This painting, entitled Snow Hymn, was created in 2015 by contemporary artist David Donovan Jensen for his Hymn series. He came up with the Hymn title for this series as a result of listening to a large amount of what he affectionately refers to as “crazy old Russian hymns.” David appreciates abstract painting “that have some sort of ‘in’ that invites you into the work,” and has expressed appreciation for Agnes Martin, whose titles he feels act almost as short poems.
A few years ago, he started using a power sander alongside his brushes. A friend of his who operates a welding shop, invited David to set up his studio space there. He was immediately drawn to a power grinder that was in the shop and became interested in the prospect of incorporating it into his process. He found that his work responded well to the tool’s ability to bring the various deeply buried layers to the surface. David has likened it to a “giant leaf rubbing,” whose textures are brought to the surface of the canvas by the sander and act as a recording of his studio.
David, who lives and works in Minneapolis, creates his paintings by applying innumerable layers of acrylic washes, spray paint, and pastel to un-stretched canvas. He has stated that, when he started working on Snow Hymn in 2015, he was worried he had ruined the piece after only a few layers. It was only after he continued pushing and pushing his materials and techniques to their limit that he finally became satisfied with the look of the finished canvas.
Following in the tradition set by artists like Claude Monet and Andy Warhol, David is a painter who is familiar with working in series. His most recent installments in the Hymn series were created partly out of necessity, as his works are composed of dozens of layers that need time to dry after application, and partly from choice, as the drying time allows him to work on many paintings at once. When he is working on one painting, the others from the series are always on display in his studio, a practice that results in a series whose character is both consistent and fully developed.
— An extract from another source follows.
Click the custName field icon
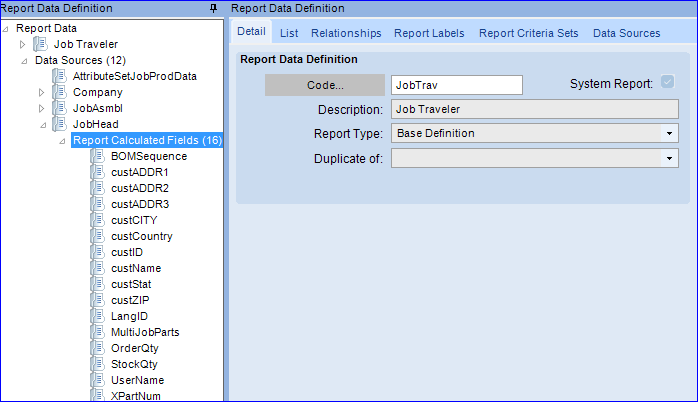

In addition to being a painter, David is also an accomplished videographer and has collaborated with artists prominent in the Minneapolis art scene to create music videos, some of which have been featured in Rolling Stone, Billboard.com, Pitchfork and Time Magazine. David approaches painting and videography with the same philosophy, focusing on the individual shots and playing with the same issues of light and beauty present in this piece, entitled ‘Snow Hymn.’
As a result of his process of applying dozens of layers to his canvases, the colors in David’s paintings are complex and nuanced, an aspect of his artwork mirrored in his complicated and abstract compositions. This detail image of Snow Hymn highlights David’s process of working with spray paint, pastels, and acrylic paint, all of which are mixed together to create a color palette and texture that would have been impossible to achieve with a single medium.
It comes as no surprise that one of David’s favorite contemporary artists is Robert Irwin. Irwin’s treatment of and respect for light as a subject matter in its own right is paralleled in David’s own work, which focuses on creating the impression of light. Inspired by the quiet thoughtfulness present in Irwin’s installation work, David’s paintings explore similar issues of light and space in a more tactile medium. His work achieves a cool emotive power reminiscent of Irwin’s sculptures, although crafted with layers upon layers of spray paint and pastel.
In addition to the piece Snow Hymn featured here, the other paintings in David’s Hymn series include similarly titled works such as Body Hymn and Wave Hymn. Many of the paintings he had previously created were of a similar scale, typically a square four feet by four feet. David has said that he likes this size because of its relationship to the viewer’s body, stating that “a body fits nicely in front of the view. It’s a human scale. Snow Hymn starts to get a bit bigger, a little more epic.” Snow Hymn was one of the first larger paintings David created, and its scale presented him with a unique set of challenges.
While he attempts to plan out a painting before he starts, they usually start to take on a life of their own in a process that David enthusiastically embraces. He has remarked that he will “start it [by] thinking that it’s going to look a certain way, but it never does. It’s a fine line of letting it lead me, and leading it.” When working on a piece, David likes to bring it right up to the edge of being overworked, toeing the line right before his piece becomes too chaotic. However, it is not necessarily a bad thing to overwork a painting; David has remarked that “if it’s lost, it frees you up. If it’s already lost, there’s nothing to be scared of. If you hold on too tight, you’ll never make anything new.” Regarding Snow Hymn, “I’m glad I took that chance.”